What the developer sees: intermittent connection failures from services running on node-12. Behavior during ztunnel failure depends on PeerAuthentication mode and eBPF redirect configuration — in STRICT mode, same-node pod-to-pod traffic fails rather than bypassing ztunnel, because eBPF redirects route all traffic through ztunnel. In PERMISSIVE mode, traffic may fall back to plaintext. Cross-node traffic fails the mTLS handshake regardless. The failures are confusing because they depend on which node the caller and callee are on and the mesh’s authentication mode.

What the on-call sees: the ztunnel DaemonSet reports 9/10 ready. Kubernetes restarts the crashed pod. Within 30-60 seconds, ztunnel is back and mTLS resumes. If the crash loops (memory leak recurs), the node loses mTLS indefinitely until the DaemonSet is fixed.

Detection: monitor ztunnel DaemonSet readiness.

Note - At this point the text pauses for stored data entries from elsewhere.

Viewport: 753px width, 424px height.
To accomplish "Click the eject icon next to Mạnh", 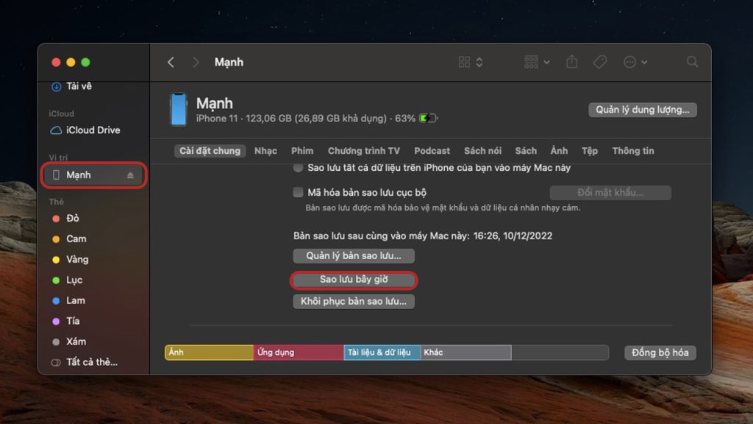I will (x=130, y=175).
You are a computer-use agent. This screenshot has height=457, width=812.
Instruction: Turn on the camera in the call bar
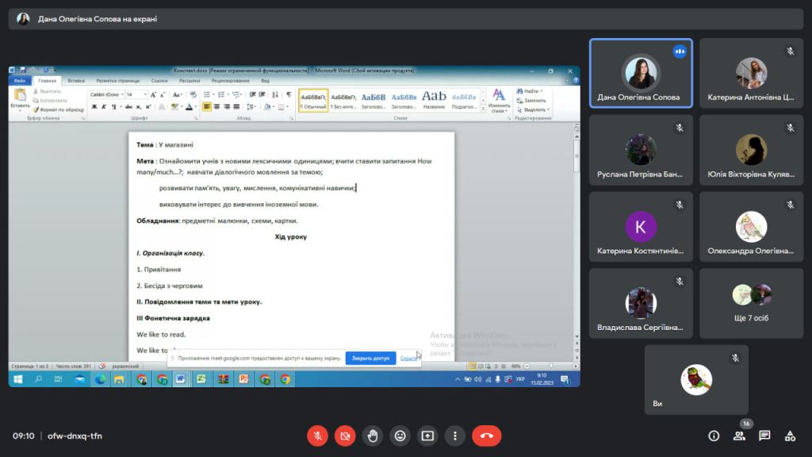[345, 436]
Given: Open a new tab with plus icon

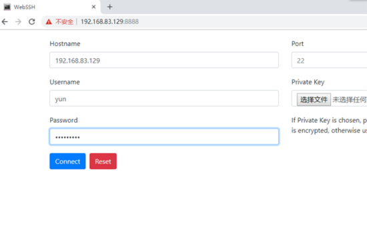Looking at the screenshot, I should (x=110, y=7).
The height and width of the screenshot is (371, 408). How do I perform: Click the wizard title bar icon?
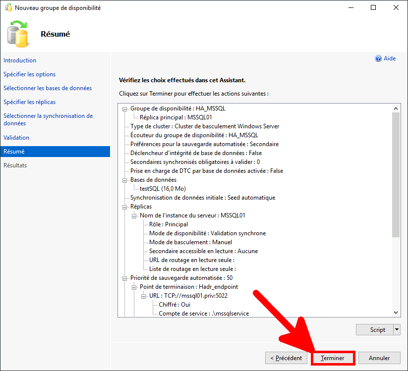click(8, 8)
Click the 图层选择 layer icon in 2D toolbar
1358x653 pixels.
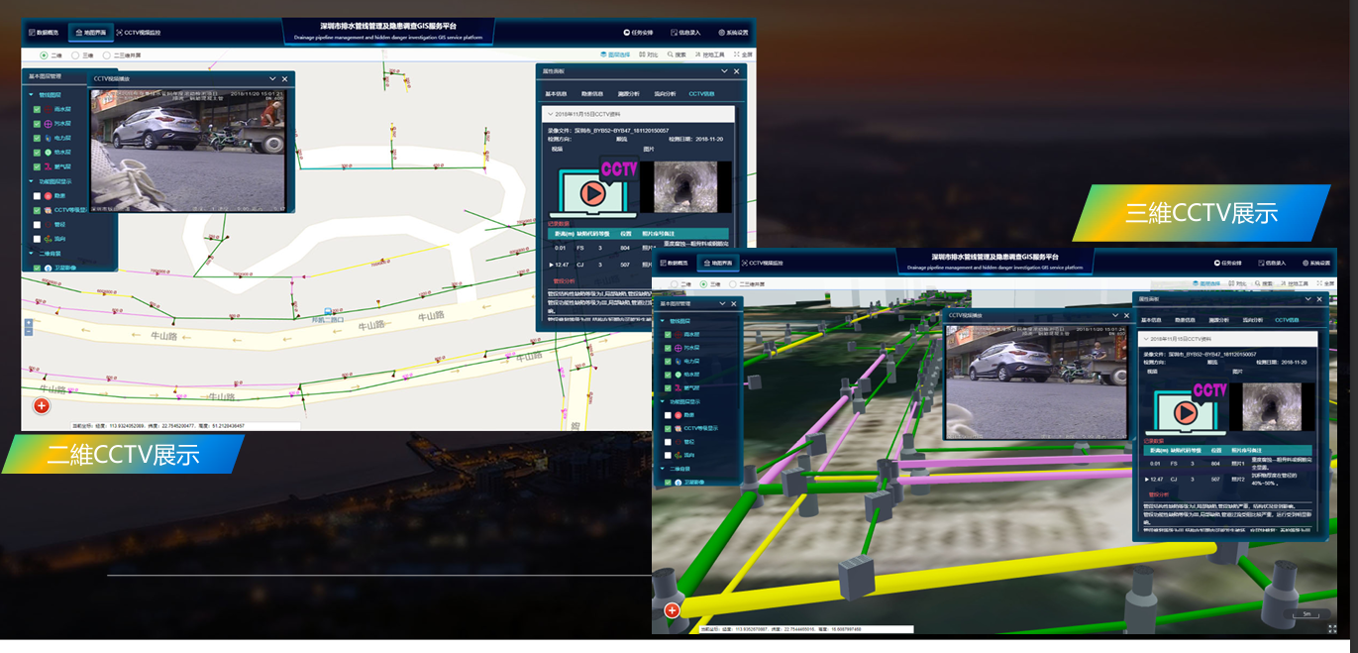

Alert when any node’s ztunnel is not ready for > 60 seconds. The compliance controller (Chapter 14) can probe: “submit a cross-node mTLS request and verify it succeeds.”

Why this matters for the sidecar-vs-ambient decision (Section 15.2). In sidecar mode, a crash affects one pod. In ambient mode, a crash affects one node. The blast radius is larger but the failure is rarer (one DaemonSet vs. N sidecars) and recovery is faster (DaemonSet restart vs. pod restart). The trade-off is explicit: fewer failure points, larger blast radius per failure.

The networking layer:

  • Chapter 15: Ambient mesh for L7 identity, cross-cluster service discovery compiled by the parent, edge networking through Gateway API.

Part VI tests whether the platform’s architecture extends to workloads that don’t fit the stateless service model — batch jobs (Chapter 16), GPU infrastructure (Chapter 17), and inference (Chapter 18).

15.1. [M10] A namespace has no waypoint proxy deployed. L4 (ztunnel) still works — mTLS and identity. But L7 AuthorizationPolicies are not evaluated. What traffic is allowed that shouldn’t be? What’s the security implication?

15.2. [H30] Design the independent-CA alternative to shared-root federation. Each cluster has its own root CA. Cross-cluster trust is established through trust bundle federation — each cluster distributes its CA certificate to every other cluster’s trust store. What are the trade-offs vs. shared root? How does adding a new cluster work (O(N) trust bundle updates)? What happens during root CA rotation?

15.3. [R] Ambient mesh gives you per-node failure blast radius. Sidecar gives you per-pod. When is per-pod isolation worth the cost of modified pod specs? Is there a workload type where sidecar mode is the right choice even on a platform?

15.4. [H30] Design the API gateway approach for cross-cluster communication. Where does the gateway run? How does it authenticate requests (no mesh identity at the boundary)? How does it interact with bilateral agreements? Does a gateway approach violate default-deny?

15.5. [M10] The edge trust boundary says “application-level authentication is the application’s responsibility.” But many platforms provide JWT validation at the gateway. Should the platform handle edge auth? Where is the boundary?

15.6. [R] Mesh technology evolves fast. Cilium’s L7 is maturing. Istio ambient is new. How should a platform team evaluate mesh technology? How do you migrate meshes without disrupting services? Does the derivation model make migration easier or harder?

15.7. [M10] A service’s ingress block declares hostname checkout.example.com. cert-manager fails to issue the certificate. Should the service deploy without TLS? Should the pipeline wait? What does the status report?